Le cinéma est décidément un miroir de notre société. Je sors de la projection de « Cow-Boys », le premier film de Thomas Bidegain, le formidable scénariste des moines de Thibérine, déjà. J’avais envie de comprendre ce qui est arrivé pas loin du canal Saint Martin, aux terrasses des cafés de mon ancien quartier. Et « Cowboys » nous montre l’incompréhension des êtres les plus proches des apprentis terroristes. Comment un père peut-il appréhender l’endoctrinement forcené d’un enfant qu’on a porté, qu’on a chéri, qu’on a élevé ?

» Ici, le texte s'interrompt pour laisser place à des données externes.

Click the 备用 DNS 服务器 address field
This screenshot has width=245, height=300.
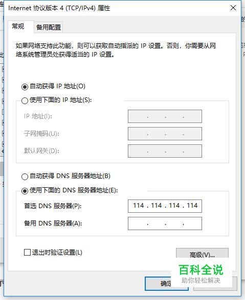click(165, 223)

Depuis trois ans, des films ont abordé avec réalisme ce mouvement. En 2012, trois coups de poing, trois points de vue. « L’Attentat« nous raconte la radicalisation silencieuse d’une femme arabe israélienne maronite qui se fait exploser dans un restaurant de Tel Aviv. « Les Chevaux de Dieu » réalisé par le marocain Nabil Ayouch décrit avec précision la façon dont deux frères acceptent de devenir les « martyrs » des attentats de Casablanca. Et c’est sans doute « La désintégration » de Philippe Faucon qui reste le plus troublant et le plus actuel. Comment Ali, Nasser et Hamza, trois jeunes français âgés d’une vingtaine d’années, sont endoctrinées par Djamel qui exploite leurs déceptions, leurs failles et leurs révoltes pour les inciter à faire sauter une usine.

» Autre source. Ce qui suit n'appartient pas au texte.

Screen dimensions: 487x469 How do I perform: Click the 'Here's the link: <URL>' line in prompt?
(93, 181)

Début décembre, « Taj Mahal » de Nicolas Saada et sans doute en janvier prochain « Made in France », déprogrammée pour avoir « anticipé » les attentats de Paris, reprendront du point de vue de la victime ou de celui de l’assassin ce tourbillon qui nous emporte.

C’est important que nous puissions plonger notre regard dans ce cinéma qui se nourrit de l’actualité aussi difficile soit elle, ne serait-ce que pour nous permettre de retrouver la parole, pour nous permettre de comprendre, de réagir et de s’engager, ensemble.